18.1 Entendendo o horário no Sentinel

O Sentinel é um sistema distribuído, composto por vários processos distribuídos por toda a sua rede. Além disso, podem ocorrer certos atrasos introduzidos pela fonte de eventos. Para lidar com essa situação, os processos do Sentinel reordenam os eventos em um fluxo ordenado por horários antes de realizar o processamento.

Todo evento tem três campos de horário:

  • Horário do evento: o horário de evento usado por todos os mecanismo de análise, pesquisa, relatórios, etc.

  • Horário de processamento do Sentinel: o horário em que o Sentinel coleta os dados do dispositivo, obtido a partir do horário de sistema do Collector Manager.

  • Horário do evento do observador: a marcação de horário que o dispositivo coloca nos dados. O dados nem sempre podem conter uma marcação de horário confiável e podem ser bem diferentes do Horário de processamento do Sentinel. Por exemplo, quando o dispositivo entrega dados em lotes.

A ilustração seguinte explica como o Sentinel faz isso em uma configuração de armazenamento tradicional:

Figura 18-1 Horário do Sentinel

  1. Por padrão, o Horário do evento é definido para o Horário de processamento do Sentinel. O ideal, no entanto, é que o Horário do evento corresponda ao Horário do evento do observador, caso esse esteja disponível e seja confiável. É melhor configurar a coleta de dados para Horário da fonte de eventos confiável caso o horário do dispositivo estiver disponível, for preciso e devidamente analisado pelo Coletor. O Coletor ajusta o Horário do evento para corresponder ao Horário do evento do observador.

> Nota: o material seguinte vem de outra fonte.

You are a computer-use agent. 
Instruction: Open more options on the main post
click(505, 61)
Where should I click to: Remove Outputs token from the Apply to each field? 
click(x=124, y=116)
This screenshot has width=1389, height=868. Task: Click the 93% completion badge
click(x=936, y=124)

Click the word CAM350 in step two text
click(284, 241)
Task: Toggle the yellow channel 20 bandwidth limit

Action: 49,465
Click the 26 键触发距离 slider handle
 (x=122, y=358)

  2. Os eventos que possuem Horários de evento com variações de até 5 minutos em relação ao horário do servidor (para passado ou futuro) são processados normalmente pelas Visualizações de Eventos. Os eventos que possuem Horários de evento com mais de 5 minutos no futuro não são exibidos nas Visualizações de Eventos, mas são inseridos no armazenamento de eventos. Eventos com Horários de evento mais de 5 minutos no futuro e menos de 24 horas no passado ainda são exibidos nos gráficos, mas não são exibidos nos dados de evento para o gráfico em questão. Uma operação de detalhamento é necessária para recuperar esses eventos do armazenamento de eventos.

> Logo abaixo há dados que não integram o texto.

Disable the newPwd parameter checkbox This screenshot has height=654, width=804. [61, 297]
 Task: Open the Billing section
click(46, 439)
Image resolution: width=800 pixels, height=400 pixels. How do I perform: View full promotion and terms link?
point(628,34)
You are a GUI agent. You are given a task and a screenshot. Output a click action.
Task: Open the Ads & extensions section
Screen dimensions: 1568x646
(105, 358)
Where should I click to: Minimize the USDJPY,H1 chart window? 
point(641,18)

  3. Os eventos são organizados em intervalos de 30 segundos de modo que o Correlation Engine possa processá-los em ordem cronológica. Se o Horário do evento for mais de 30 segundos mais antigo do que o horário do servidor, o Correlation Engine não processará os eventos.

  4. Se o Horário do evento estiver mais de 5 minutos atrás em relação ao horário do sistema do Gerenciador de Coletor, o Sentinel fará roteamento direto dos eventos para o armazenamento de eventos, ignorando sistemas em tempo real, como o Correlation Engine e a Inteligência de Segurança.